Akhirnya selesai juga saya membaca Anak Bukan Kertas Kosong anggitan mas Bukik Setiawan (@bukik) ini, setelah tertunda karena tiga perjalanan ke luar kota yang menyisakan sedikit sekali waktu untuk membaca. Bukunya sih ikut ke mana-mana, tapi kenikmatan membaca sama sekali tak ada karena padatnya acara.
Saya selalu tertarik dengan isu pendidikan dan pengajaran, dan membaca buku ini seakan menemukan pembenaran mengenai banyak hal. Saya sepenuhnya setuju dengan pembahasan mengenai besarnya peran keluarga dan orangtua dalam pendidikan anak-anaknya. Orangtualah yang paling memahami keadaan anak-anaknya. Guru memang membantu mengembangkan potensi, namun peran terbesar tetap ada pada orangtua.
Keluarga adalah pusat pendidikan. Orangtua mungkin bisa mendelegasikan pengajaran pada kaum ahli, tetapi pendidikan anak tetaplah menjadi tanggung jawab orangtua. Peran orangtua tidak tergantikan oleh sekolah, lembaga pendidikan, ataupun lembaga bakat. (halaman xxv)
Dengan sistem pendidikan konvensional, semua siswa dianggap dan diperlakukan sama. Mereka diajar dan dididik dengan cara yang seragam dan dites dengan perangkat tes yang sama pula. Ini tidak adil, karena mereka memiliki bekal potensi dan cara belajar masing-masing.
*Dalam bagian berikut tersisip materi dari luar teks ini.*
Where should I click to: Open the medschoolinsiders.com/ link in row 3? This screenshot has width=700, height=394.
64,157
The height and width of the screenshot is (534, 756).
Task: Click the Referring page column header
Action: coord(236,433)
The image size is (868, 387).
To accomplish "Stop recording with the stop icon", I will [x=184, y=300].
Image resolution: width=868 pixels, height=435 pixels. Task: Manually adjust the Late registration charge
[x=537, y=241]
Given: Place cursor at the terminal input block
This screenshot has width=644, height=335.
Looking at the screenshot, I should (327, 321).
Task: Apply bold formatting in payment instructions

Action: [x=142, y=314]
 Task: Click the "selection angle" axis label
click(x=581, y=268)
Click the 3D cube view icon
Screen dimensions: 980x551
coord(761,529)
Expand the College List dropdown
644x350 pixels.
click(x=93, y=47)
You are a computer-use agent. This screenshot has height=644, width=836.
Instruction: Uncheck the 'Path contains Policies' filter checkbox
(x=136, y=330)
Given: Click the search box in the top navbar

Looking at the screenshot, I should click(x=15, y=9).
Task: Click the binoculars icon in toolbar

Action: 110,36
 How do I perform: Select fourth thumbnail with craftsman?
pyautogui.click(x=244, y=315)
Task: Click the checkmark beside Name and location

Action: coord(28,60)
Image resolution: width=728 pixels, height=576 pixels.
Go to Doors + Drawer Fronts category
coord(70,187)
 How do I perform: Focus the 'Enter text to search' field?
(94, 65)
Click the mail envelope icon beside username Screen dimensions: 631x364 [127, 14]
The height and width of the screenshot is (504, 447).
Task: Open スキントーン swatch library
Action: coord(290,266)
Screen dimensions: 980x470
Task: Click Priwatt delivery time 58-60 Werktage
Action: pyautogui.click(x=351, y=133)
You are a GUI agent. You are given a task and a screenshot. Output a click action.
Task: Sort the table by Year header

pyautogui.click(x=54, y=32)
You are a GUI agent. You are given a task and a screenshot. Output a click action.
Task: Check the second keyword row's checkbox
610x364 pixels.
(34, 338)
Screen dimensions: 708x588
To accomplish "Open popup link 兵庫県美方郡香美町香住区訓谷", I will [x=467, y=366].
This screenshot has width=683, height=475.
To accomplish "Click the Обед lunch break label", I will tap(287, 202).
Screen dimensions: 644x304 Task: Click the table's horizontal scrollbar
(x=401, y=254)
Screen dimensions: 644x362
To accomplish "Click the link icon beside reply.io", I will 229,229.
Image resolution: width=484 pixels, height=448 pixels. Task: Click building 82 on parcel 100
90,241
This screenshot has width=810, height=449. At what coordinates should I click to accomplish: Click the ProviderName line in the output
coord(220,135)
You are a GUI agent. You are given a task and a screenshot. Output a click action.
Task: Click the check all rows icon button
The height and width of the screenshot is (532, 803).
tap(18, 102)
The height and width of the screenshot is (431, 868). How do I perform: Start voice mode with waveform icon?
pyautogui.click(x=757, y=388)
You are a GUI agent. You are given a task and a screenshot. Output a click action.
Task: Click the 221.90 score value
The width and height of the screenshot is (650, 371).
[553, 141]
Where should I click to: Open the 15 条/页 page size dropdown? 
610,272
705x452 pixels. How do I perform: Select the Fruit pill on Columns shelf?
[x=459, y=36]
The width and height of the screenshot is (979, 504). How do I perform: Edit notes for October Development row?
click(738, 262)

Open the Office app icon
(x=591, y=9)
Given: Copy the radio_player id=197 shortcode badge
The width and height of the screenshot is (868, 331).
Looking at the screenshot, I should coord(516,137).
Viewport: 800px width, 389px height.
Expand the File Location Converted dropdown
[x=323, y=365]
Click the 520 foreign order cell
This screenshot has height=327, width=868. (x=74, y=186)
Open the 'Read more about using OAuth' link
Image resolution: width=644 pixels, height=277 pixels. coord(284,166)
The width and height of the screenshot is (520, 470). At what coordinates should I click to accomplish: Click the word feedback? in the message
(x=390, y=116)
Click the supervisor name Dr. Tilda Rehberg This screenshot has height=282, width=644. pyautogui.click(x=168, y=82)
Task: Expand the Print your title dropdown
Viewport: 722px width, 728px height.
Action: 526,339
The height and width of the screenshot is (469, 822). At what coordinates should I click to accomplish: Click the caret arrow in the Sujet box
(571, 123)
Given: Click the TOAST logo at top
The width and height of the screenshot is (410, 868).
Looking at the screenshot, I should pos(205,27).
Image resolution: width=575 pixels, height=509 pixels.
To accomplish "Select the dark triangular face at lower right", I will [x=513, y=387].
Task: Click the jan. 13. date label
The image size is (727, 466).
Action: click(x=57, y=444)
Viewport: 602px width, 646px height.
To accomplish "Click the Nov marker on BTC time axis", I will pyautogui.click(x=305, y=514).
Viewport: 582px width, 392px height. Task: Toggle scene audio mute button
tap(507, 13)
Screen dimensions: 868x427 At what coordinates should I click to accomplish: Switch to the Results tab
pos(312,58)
Sayangnya, banyak yang tak melihat pentingnya hal ini.
Saat anak memilih minat, materi, dan cara belajarnya sendiri, sistem pendidikan konvensional akan memberi ia label sebagai anak nakal, bandel, bodoh, tidak naik kelas, tidak lulus, dan sebagainya. (halaman 36).
Saya jadi ingat, ketika anak saya duduk di bangku kelas tiga SD, salah seorang gurunya menyampaikan bahwa ia sama sekali tidak memperhatikan ketika sang guru menerangkan. Anak saya lebih suka mencorat-coret sesuatu di bukunya. Sang guru ini tidak berkenan dan anak saya dianggap tidak menurut, meski anak saya mendapat nilai tertinggi di kelas untuk mata pelajaran itu. Sayang sekali. Bukankah seharusnya ia paham bahwa setiap siswa punya cara belajarnya sendiri?
Fokus pada keistimewaan anak membuat belajar menjadi proses yang menyenangkan. Belajar yang menyenangkan membuat anak relatif tergerak sendiri untuk melakukan pebelajaran sehingga terbentuk budaya gemar belajar, yang sangat mungkin tertanam sepanjang hayatnya. Kemauan belajar seperti ini penting untuk mengantisipasi perubahan-perubahan yang belum bisa diprediksi saat ini. (halaman 49-50).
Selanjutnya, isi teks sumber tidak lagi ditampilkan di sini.